File spoon-archives/postanarchism.archive/postanarchism_2003/postanarchism.0308, message 13


Subject: Re: [postanarchism] Re: End of Post modernism?
From: Tom Blancato <tblan-AT-telerama.com>
Date: Thu, 07 Aug 2003 23:20:09 -0400


It bothers me (I was going to say amazes...) is how little Derrida said 
about the sanctions, and more generally how the sanctions did not emerge as 
an issue for intellectuals. In the same way that Derrida could work over 
the phenomenon of 9/11, linguistically, socio-politically, temporally, 
historically, etc., mightn't or shouldn't sanctions which killed 50,000 a 
month have been taken as something calling for thought, 
deconstruction/reconstruction (enconstruction)?
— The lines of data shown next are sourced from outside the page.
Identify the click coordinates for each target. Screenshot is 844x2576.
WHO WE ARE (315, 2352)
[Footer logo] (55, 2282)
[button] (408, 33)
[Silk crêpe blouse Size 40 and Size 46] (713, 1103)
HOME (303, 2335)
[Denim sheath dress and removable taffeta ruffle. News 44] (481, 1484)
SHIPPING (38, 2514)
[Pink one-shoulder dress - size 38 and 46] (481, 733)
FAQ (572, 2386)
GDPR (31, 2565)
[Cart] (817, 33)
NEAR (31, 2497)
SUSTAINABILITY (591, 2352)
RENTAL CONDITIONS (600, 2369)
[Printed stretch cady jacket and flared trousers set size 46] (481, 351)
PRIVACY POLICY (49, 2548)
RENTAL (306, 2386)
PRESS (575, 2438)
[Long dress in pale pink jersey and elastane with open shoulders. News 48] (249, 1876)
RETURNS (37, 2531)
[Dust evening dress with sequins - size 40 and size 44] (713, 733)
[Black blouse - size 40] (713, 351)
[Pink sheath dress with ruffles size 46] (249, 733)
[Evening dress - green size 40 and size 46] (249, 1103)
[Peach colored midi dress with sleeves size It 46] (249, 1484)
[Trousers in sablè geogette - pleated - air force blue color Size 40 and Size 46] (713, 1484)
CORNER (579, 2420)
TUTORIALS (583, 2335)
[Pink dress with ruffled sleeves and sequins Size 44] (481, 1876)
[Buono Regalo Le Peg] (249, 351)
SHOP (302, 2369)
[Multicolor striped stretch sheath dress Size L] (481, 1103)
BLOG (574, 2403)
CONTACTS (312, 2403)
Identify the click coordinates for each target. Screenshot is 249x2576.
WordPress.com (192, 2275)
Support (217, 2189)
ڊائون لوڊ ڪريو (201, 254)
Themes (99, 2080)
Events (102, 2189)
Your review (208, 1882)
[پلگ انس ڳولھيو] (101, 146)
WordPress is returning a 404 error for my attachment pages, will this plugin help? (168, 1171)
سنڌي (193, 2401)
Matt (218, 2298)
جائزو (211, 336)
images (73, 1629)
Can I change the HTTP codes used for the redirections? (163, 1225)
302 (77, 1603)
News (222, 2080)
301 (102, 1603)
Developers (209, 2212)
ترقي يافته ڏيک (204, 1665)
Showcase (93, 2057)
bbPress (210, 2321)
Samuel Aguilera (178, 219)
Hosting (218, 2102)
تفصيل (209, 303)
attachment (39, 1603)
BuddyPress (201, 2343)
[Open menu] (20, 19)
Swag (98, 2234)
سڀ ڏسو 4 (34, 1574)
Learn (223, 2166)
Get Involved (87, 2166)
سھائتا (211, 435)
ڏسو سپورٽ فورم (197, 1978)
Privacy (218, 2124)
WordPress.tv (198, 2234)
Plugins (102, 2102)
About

Indeed, in terms of history 
and the date, dating, etc., questions should be raised as to how the time 
of the sanctions is supposedly passed. This passage issues itself not in 
the staggering trauma of 9/11, although it is as concealed within that 
emergence as the sanctions were of importance for that event; it issues 
itself in the absence of any date, any time in particular. 9/11, we are 
told, is to mark a special event, something more noteworthy, yet why is the 
death of 500,000 children under the age of 5 not as notworthy, or more 
noteworthy? Indeed, from this standpoint and the standpoint of European 
activism, some kind of peace movement,etc., which presumably Derrida 
endorses, reaction (in which the "action" is assumed to be just that, even 
if it may not be; one does well to recall Heidegger concerning the idea 
that the essence of action lies in accomplishment) may well signify a lack 
of accomplishment. Perhaps these situations call indeed for something 
different from the "intellectuals". I am struck in particular how the 
logics of action, of necessary action, regarding the sanctions could not 
give a Derrida to formulate some thought on what these were. This thinker 
of the Abrahamic, it appears to me, could have done well to recognize the 
sanctions and their "the price is worth it" of Madeline Albright as a kind 
of Abrahamic cancer. For the sanctions especially called, and call 
currenty, since their time is only "over" in a degraded ethics, which 
implies a deconstruction of time and history or rather its enconstruction, 
for an action of thought especially in that their ruse was that of a 
"graceful violence", one might say, as prelude to the latter war, which, 
presumably, is far worse than the sanctions, if they themselves were not 
acts of war. All, again, begging for consideration by a thinker or, more 
broadly, thinker and traditions who seems especially fitted to draw into 
question what we are being sold as "how it is". In my view these are 
grounds for substantial, necessary and troubling critiques.